Upaya pencarian sedang berlangsung yang dilakukan oleh Badan Penanggulangan Bencana Daerah (BPBD) Kampar bersama masyarakat.
Ia mengatakan, korban bermain di aliran sungai bersama beberapa temannya pada Kamis siang. Berdasarkan informasi dari saksi, remaja yang bermain di sungai sekitar 15 orang.
Para remaja itu datang dari desa-desa sekitar. Mereka bertemu di lokasi. Kebetulan tepat di hari libur.
"Korban katanya tidak tahu berenang. Teman-temannya sempat melarang," katanya.

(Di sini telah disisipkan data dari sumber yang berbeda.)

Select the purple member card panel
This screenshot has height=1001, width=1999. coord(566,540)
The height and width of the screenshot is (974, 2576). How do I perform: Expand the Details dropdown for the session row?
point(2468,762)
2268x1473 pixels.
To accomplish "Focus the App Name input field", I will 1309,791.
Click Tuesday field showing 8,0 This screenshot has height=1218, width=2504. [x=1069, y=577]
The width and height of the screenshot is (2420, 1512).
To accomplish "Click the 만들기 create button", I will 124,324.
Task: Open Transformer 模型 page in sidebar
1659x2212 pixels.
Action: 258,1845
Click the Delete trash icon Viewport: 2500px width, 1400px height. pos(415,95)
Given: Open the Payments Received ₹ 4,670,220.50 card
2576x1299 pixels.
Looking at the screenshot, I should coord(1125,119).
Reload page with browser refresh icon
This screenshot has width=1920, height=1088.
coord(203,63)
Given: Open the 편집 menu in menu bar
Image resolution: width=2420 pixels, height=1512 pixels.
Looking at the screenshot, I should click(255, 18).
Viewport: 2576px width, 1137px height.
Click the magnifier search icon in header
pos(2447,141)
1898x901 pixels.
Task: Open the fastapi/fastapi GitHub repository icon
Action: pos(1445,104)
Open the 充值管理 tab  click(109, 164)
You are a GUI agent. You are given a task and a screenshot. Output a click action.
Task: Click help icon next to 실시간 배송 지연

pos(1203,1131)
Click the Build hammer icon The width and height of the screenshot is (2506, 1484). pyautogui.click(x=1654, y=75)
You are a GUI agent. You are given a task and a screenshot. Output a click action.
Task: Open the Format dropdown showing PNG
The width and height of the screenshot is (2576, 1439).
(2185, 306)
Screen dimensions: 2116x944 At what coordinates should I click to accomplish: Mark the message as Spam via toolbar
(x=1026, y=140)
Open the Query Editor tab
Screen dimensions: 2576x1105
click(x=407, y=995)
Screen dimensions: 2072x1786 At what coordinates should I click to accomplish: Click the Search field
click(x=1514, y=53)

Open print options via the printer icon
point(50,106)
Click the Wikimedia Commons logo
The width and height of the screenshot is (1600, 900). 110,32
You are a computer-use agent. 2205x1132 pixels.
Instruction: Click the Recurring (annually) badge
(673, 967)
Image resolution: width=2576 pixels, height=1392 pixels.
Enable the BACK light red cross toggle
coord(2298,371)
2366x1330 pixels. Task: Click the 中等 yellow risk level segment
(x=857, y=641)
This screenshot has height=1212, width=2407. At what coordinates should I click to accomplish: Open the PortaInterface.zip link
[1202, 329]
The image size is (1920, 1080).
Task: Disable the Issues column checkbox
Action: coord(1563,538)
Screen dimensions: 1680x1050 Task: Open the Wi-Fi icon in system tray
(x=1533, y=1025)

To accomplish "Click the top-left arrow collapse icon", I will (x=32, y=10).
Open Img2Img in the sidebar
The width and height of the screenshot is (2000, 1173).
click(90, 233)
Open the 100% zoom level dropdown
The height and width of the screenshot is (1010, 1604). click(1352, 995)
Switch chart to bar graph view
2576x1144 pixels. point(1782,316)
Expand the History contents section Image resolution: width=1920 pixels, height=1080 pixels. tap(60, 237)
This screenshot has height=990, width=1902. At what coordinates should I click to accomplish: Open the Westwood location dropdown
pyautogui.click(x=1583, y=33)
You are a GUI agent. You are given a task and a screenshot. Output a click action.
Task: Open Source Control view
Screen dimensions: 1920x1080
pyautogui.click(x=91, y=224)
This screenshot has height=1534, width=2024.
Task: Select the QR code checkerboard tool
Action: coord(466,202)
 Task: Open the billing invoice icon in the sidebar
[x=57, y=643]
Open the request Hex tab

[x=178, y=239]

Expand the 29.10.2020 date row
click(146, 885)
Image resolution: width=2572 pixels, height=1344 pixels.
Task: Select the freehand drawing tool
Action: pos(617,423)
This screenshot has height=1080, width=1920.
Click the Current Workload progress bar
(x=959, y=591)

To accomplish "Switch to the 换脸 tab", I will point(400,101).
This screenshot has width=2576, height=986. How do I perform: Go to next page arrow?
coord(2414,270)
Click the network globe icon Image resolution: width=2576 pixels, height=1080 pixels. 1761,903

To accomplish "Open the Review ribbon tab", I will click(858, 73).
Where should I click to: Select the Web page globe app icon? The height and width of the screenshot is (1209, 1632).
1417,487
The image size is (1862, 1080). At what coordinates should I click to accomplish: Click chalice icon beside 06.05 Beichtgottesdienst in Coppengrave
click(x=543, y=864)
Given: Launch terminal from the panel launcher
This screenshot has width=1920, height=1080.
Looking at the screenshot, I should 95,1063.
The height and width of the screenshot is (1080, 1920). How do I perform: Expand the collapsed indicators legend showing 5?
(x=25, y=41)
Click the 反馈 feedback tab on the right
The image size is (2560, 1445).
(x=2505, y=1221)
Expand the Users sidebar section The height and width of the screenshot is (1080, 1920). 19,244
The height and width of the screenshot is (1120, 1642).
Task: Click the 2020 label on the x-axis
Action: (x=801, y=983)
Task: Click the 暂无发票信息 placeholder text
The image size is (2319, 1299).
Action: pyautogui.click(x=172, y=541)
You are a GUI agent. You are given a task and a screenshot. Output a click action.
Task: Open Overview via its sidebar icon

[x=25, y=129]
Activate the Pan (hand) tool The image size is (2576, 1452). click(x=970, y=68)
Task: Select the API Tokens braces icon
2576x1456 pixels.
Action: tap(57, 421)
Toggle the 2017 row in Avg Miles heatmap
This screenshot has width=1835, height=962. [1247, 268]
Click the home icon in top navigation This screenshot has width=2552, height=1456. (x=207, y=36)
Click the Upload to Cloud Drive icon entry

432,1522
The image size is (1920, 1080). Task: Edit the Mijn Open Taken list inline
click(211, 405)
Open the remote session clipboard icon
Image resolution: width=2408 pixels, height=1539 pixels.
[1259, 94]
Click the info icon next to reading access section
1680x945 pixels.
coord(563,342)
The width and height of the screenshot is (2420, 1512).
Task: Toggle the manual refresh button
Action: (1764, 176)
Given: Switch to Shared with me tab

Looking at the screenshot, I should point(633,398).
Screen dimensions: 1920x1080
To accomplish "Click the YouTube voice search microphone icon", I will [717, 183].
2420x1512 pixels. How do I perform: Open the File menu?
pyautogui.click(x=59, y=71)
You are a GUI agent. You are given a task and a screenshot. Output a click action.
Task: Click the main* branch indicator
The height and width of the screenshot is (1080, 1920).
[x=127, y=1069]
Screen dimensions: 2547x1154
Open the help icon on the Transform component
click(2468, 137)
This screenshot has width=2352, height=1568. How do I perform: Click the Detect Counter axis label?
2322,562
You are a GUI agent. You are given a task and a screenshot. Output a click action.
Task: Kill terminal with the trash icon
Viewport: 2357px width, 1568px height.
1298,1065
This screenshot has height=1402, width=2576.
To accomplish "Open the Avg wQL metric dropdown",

Selain berenang-renang, mereka juga bermain terjun bebas dari tiang jembatan. Sebelum kejadian, beberapa teman korban sudah selesai bermain dan naik ke darat.
"Tinggallah korban dan temannya berdua (di sungai)," ungkapnya. Temannya itu berpegangan pada besi jembatan agar tidak terbawa arus sungai.
Baca juga: Debit Sungai Kampar Meningkat, Seorang Bocah Laki-Laki Tenggelam di Bawah Jembatan Kuok
Sementara korban berpegangan pada tubuh temannya. Diduga karena arus sungai terlalu kuat, korban terlepas dari temannya.
"Setelah lepas dari temannya itulah, korban langsung hanyut dan tenggelam. Habis itu nggak terlihat lagi," ujarnya.
Korban belum ditemukan hingga Kamis sore.
Personel Badan Penanggulangan Bencana Daerah (BPBD) Kampar terjun ke lokasi untuk melakukan pencarian dengan perahu mesin. Warga juga ikut melakukan pencarian.